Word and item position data

================

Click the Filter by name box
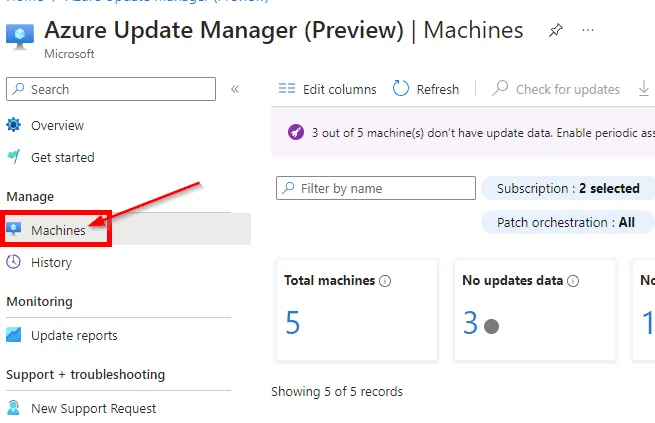655x423 pixels. click(376, 188)
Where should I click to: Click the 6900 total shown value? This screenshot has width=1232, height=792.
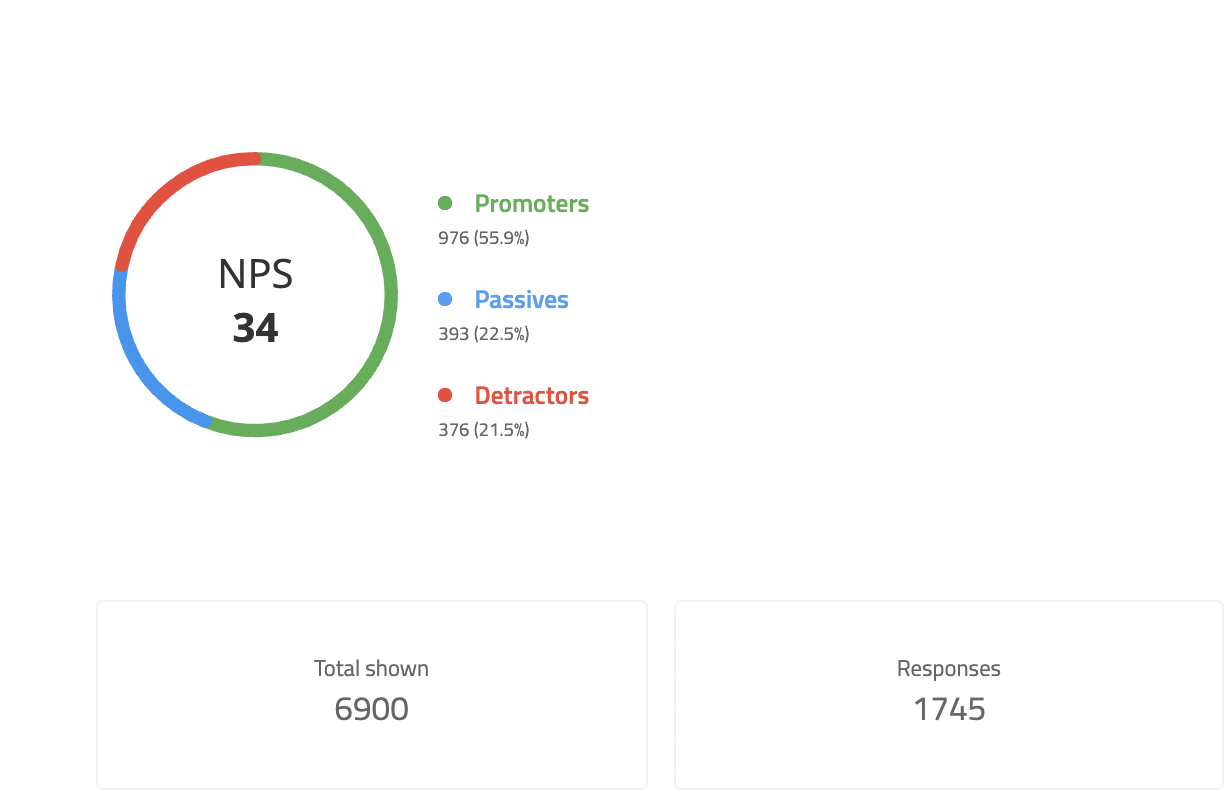[x=371, y=710]
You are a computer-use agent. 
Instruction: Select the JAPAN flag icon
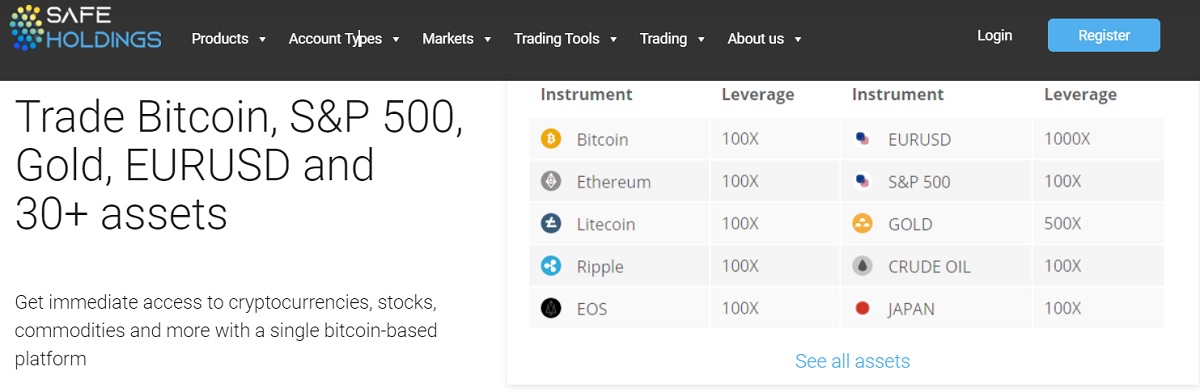[863, 308]

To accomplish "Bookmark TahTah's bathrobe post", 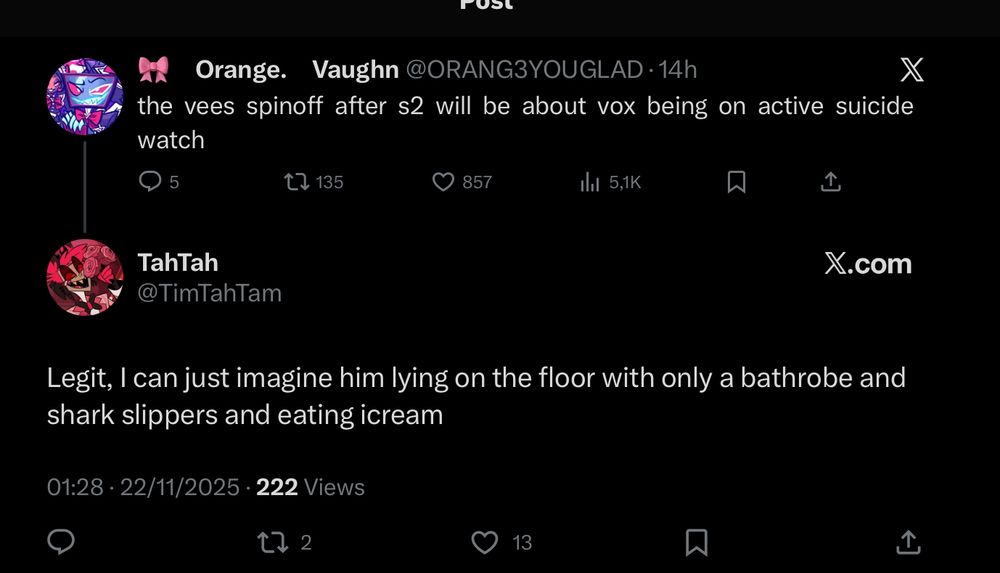I will coord(696,542).
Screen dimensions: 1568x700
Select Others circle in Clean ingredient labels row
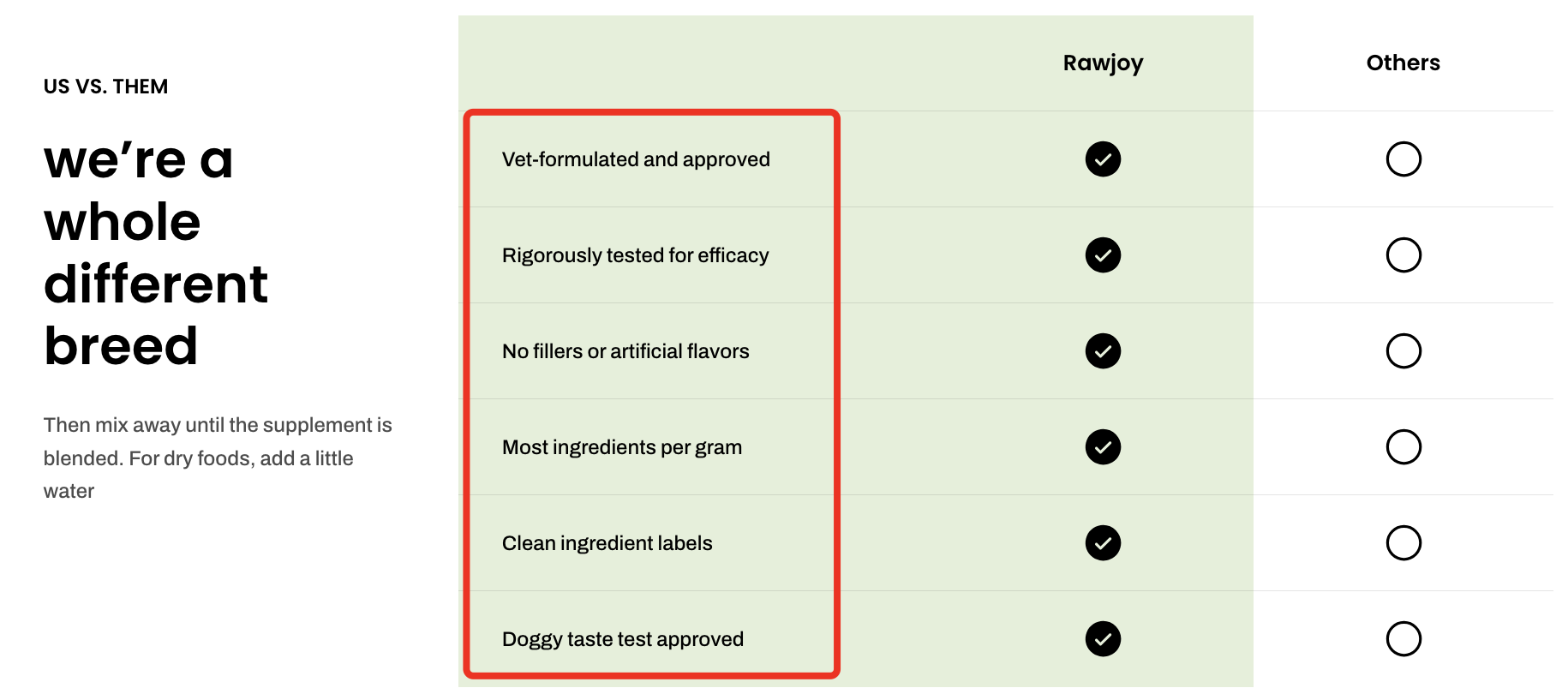pyautogui.click(x=1403, y=543)
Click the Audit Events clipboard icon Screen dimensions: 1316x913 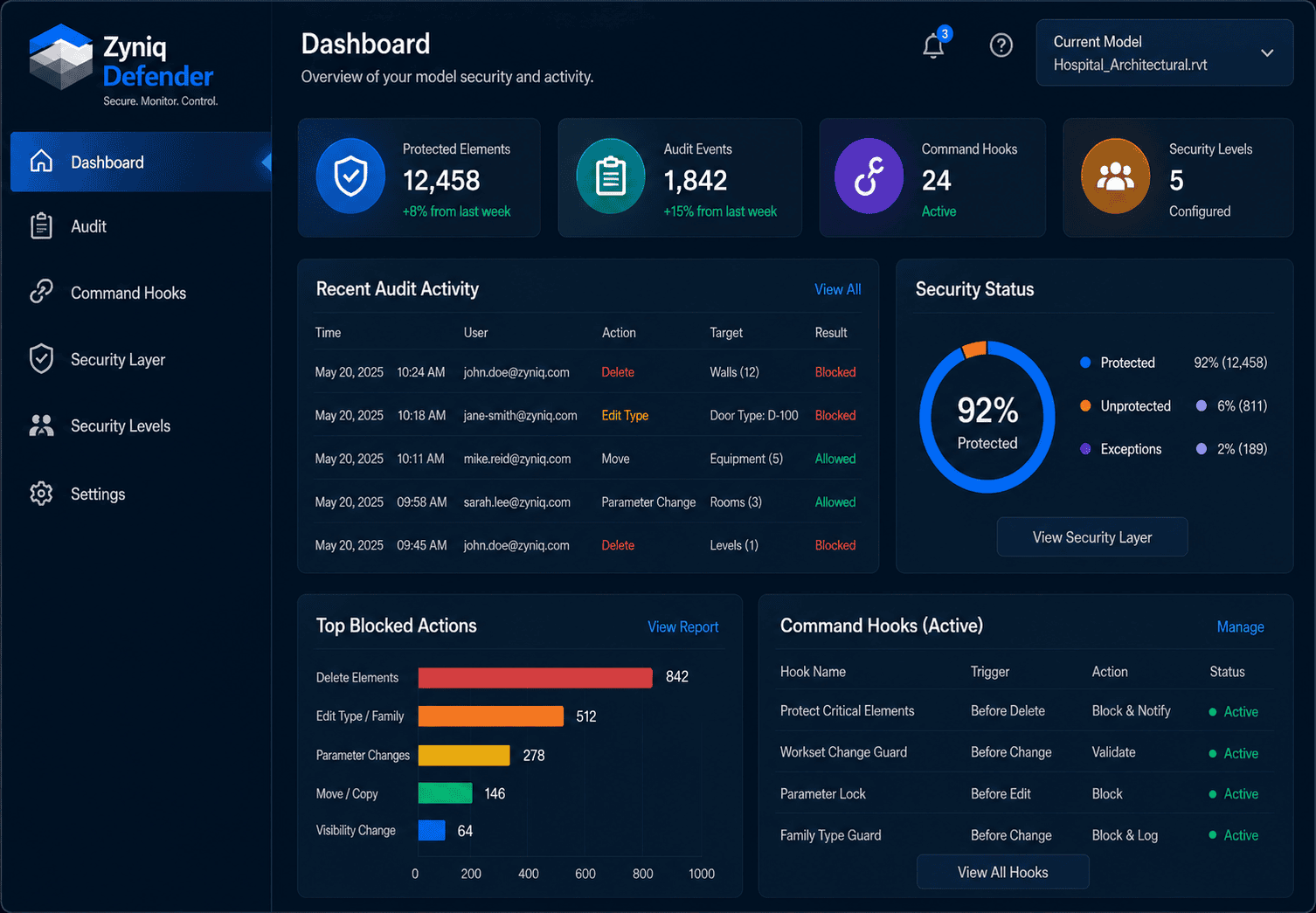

================

**REQUIRED WORK:** Find each line in the items above that contains the word "Select", and copy those lines out in full.

**RIGHT ANSWER:**
Instruction: Select the JAPAN flag icon
Select Others circle in Clean ingredient labels row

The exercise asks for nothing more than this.